▸ Data excerpts
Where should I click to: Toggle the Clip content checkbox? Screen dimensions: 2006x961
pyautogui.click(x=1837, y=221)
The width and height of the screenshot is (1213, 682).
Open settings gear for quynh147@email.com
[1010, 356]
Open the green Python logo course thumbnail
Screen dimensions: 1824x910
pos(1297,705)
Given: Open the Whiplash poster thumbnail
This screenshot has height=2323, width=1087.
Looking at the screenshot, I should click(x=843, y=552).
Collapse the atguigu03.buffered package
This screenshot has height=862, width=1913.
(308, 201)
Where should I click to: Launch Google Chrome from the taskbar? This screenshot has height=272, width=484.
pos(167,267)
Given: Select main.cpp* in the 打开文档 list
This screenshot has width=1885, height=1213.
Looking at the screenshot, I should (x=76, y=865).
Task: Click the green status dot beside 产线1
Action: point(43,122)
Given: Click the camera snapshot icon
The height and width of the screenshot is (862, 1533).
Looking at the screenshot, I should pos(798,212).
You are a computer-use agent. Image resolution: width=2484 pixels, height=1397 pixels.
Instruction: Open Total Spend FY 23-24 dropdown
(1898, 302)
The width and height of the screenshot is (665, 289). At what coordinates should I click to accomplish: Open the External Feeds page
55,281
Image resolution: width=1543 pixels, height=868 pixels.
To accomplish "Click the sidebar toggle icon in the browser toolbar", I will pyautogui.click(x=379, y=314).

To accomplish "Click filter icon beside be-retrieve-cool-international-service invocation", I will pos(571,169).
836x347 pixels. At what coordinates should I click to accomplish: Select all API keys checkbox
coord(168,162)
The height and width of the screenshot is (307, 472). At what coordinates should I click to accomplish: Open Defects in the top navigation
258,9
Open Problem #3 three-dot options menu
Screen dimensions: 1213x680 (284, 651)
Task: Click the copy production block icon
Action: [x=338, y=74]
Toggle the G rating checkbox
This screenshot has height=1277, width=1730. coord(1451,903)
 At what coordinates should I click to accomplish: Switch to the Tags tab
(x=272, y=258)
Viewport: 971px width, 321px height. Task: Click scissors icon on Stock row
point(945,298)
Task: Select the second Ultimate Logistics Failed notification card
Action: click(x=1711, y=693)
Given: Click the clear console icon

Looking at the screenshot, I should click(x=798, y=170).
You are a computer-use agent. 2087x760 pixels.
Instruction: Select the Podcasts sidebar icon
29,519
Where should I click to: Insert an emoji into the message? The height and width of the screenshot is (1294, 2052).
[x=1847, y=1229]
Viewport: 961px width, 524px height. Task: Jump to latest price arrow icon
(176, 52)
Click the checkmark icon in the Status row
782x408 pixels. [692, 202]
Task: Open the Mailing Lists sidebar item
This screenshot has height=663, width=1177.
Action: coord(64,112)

▸ Work task
Everything from the line containing "Where should I click to: Insert" to the end of the records must be written out exactly; include both of those lines and no others.

▸ Response to this task
Where should I click to: Insert an emoji into the message? The height and width of the screenshot is (1294, 2052).
[x=1847, y=1229]
Viewport: 961px width, 524px height. Task: Jump to latest price arrow icon
(176, 52)
Click the checkmark icon in the Status row
782x408 pixels. [692, 202]
Task: Open the Mailing Lists sidebar item
This screenshot has height=663, width=1177.
Action: coord(64,112)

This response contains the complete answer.